Incremental contract costs are expensed when incurred when the amortization period of the asset that would have been recognized is one year or less; otherwise, incremental contract costs are recognized as an asset and amortized over time as promised goods and services are transferred to a customer. When losses are expected to be incurred on a contract, we recognize the entire anticipated loss in the accounting period when the loss becomes evident. The loss is recognized when the current estimate of the consideration we expect to receive, modified to include unconstrained variable consideration instead of constrained variable consideration, is less than the current estimate of total costs for the contract.
Taxes assessed by a governmental authority that are both imposed on and concurrent with a specific revenue-producing transaction, that are collected by us from a customer, are excluded from revenue.
Shipping and handling fee revenues and the related expenses are reported as fulfillment revenues and expenses for all customers because we have adopted the practical expedient contained in ASC 606-10-25-18B. Therefore, all shipping and handling costs associated with outbound freight are accounted for as a fulfillment costs and are in included in cost of sales.
Contract Balances
Accounts receivable, net of allowances: Accounts receivable includes amounts billed and currently due from customers. The amounts due are stated at their net estimated realizable value. We maintain an allowance for doubtful accounts to provide for the estimated amount of receivables that will not be collected. The allowance is based upon an assessment of customer creditworthiness, historical payment experience, the age of outstanding receivables and collateral to the extent applicable. Past-due trade receivable balances are written off when our internal collection efforts have been unsuccessful. As a practical expedient, we do not adjust the promised amount of consideration for the effects of a significant financing component when we expect, at contract inception, that the period between our transfer of a promised product or service to a customer and when the customer pays for that product or service will be one year or less. We do not typically include extended payment terms in our contracts with customers.
Unbilled contract revenue: Unbilled contract revenue represents contract assets resulting from revenue recognized over time in excess of the amount billed to the customer and the amount billed to the customer is not just subject to the passage of time. Billing requirements vary by contract but are generally structured around the completion of certain milestones. These contract assets are generally classified as current.

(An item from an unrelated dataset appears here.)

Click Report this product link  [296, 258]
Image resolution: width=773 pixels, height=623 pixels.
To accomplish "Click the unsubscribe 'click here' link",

Customer advances and billings in excess of contract revenue: Our contract liabilities consist of advance customer payments, billings in excess of revenue recognized and deferred revenue. Our contract assets and liabilities are reported in a net position on a contract-by-contract basis at the end of each reporting period. We classify advance customer payments and billings in excess of revenue recognized as current. We classify deferred revenue as current or non-current based on the timing of when we expect to recognize revenue. The current portion of deferred revenue is included in customer advances and billings in excess of contract revenue in our unaudited condensed consolidated balance sheets. Long-term deferred revenue is included in other long-term liabilities in our unaudited condensed consolidated balance sheets.